━━ Trecho fornecido ━━
A patroa, recentemente chegada da Itália, estava em quarentena em casa, e não havia comunicado a doença à doméstica. Era uma trabalhadora que, além de estar no grupo de risco por conta da idade, também tinha problemas crônicos de saúde (hipertensão e diabetes). A patroa esteve resguardada em casa desde a chegada da Itália; em contrapartida, a trabalhadora ficou exposta ao risco, quando devia ter direito a licença renumerada por estar em um mesmo ambiente de uma pessoa contaminada. Ela, que trabalhava nessa casa há 20 anos, não teve conhecimento da situação de sua patroa e ficou exposta ao contágio, considerado fatal para uma pessoa idosa e com problemas de saúde.

Nesse momento, o falso discurso de que “a empregada é como se fosse uma pessoa da família”, muitas vezes repetido em sociedades marcadas pelo escravismo, mostra que a convivência próxima não apaga as distâncias sociais profundas e cruéis. Se isso é falso em situações “normais”, mais falso se torna em uma situação tão dramática assim.
━━━
━━ Dados em estudo ━━
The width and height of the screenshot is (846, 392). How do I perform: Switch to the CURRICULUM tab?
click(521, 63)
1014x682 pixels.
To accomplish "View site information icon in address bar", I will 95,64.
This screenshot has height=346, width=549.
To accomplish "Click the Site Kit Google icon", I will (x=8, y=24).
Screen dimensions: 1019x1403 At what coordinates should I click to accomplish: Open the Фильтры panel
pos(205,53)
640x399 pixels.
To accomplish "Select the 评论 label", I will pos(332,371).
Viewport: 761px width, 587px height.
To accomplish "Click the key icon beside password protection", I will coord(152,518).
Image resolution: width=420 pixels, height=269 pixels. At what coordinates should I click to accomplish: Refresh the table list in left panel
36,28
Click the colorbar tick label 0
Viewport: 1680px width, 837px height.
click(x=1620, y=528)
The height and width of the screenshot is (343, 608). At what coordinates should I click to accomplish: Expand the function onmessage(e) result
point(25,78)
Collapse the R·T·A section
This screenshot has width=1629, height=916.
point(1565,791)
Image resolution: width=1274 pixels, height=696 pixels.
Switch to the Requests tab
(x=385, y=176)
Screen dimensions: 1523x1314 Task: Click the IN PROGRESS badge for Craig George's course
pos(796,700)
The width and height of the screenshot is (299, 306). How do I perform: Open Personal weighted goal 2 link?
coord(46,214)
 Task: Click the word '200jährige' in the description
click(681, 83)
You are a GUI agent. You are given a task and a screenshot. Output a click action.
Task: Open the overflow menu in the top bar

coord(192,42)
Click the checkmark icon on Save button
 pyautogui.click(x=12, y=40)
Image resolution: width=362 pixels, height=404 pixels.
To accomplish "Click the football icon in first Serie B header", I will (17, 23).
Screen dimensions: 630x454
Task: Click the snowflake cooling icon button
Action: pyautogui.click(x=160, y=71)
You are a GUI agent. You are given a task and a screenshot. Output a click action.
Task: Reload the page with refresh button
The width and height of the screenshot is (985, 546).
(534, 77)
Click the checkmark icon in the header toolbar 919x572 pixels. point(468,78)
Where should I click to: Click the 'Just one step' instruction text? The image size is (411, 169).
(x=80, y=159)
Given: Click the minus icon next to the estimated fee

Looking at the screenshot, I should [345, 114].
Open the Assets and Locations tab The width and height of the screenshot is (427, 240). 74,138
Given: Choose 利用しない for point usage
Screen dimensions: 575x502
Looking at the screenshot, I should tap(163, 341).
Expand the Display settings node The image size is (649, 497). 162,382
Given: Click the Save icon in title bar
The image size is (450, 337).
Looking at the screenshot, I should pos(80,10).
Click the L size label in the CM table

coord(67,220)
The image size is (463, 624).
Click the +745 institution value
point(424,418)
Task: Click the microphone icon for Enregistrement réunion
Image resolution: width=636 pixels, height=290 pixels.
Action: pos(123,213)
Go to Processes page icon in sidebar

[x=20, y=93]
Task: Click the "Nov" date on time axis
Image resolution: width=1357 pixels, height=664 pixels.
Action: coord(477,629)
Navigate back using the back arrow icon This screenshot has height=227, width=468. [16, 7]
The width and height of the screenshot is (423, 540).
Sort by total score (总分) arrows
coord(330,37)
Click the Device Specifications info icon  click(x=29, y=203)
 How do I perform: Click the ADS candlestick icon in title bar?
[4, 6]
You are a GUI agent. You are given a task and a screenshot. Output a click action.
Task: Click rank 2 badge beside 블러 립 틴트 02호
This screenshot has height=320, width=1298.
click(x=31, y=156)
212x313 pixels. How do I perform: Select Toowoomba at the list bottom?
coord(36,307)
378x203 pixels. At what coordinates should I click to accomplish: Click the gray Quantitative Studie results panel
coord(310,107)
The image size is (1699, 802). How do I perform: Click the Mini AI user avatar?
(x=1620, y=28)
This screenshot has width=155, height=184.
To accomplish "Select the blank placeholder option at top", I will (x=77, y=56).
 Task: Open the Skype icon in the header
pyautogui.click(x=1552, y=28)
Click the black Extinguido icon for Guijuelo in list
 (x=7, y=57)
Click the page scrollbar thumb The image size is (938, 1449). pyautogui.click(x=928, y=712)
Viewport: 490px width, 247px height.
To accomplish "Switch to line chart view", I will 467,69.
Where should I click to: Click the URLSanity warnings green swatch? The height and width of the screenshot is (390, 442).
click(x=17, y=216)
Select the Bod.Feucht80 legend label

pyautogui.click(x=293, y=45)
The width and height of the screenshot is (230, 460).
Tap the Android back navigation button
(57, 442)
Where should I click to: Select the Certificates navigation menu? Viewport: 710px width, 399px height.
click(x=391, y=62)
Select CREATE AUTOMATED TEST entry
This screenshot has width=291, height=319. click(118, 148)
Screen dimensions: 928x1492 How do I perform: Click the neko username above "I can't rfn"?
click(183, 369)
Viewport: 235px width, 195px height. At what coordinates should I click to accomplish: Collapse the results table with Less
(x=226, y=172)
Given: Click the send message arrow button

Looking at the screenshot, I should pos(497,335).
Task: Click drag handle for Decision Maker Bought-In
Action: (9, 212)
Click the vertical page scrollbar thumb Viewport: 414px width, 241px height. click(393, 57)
━━━
## Instruções das tarefas
A - Por favor, reproduza fielmente a parte do trecho fornecido entre "Nesse momento, o" e "tão dramática assim.", inclusive.
B - Resuma o trecho fornecido em duas frases.
Os registros vêm de outra fonte.

## Respostas do exercício
A -
Nesse momento, o falso discurso de que “a empregada é como se fosse uma pessoa da família”, muitas vezes repetido em sociedades marcadas pelo escravismo, mostra que a convivência próxima não apaga as distâncias sociais profundas e cruéis. Se isso é falso em situações “normais”, mais falso se torna em uma situação tão dramática assim.

B - Recém-chegada da Itália e em quarentena em casa, a patroa não comunicou a doença à doméstica, uma trabalhadora idosa, com hipertensão e diabetes, que trabalhava na casa havia 20 anos e ficou exposta ao contágio. Nesse momento, o falso discurso de que a empregada é "como se fosse uma pessoa da família" mostra que a convivência próxima não apaga as distâncias sociais profundas e cruéis.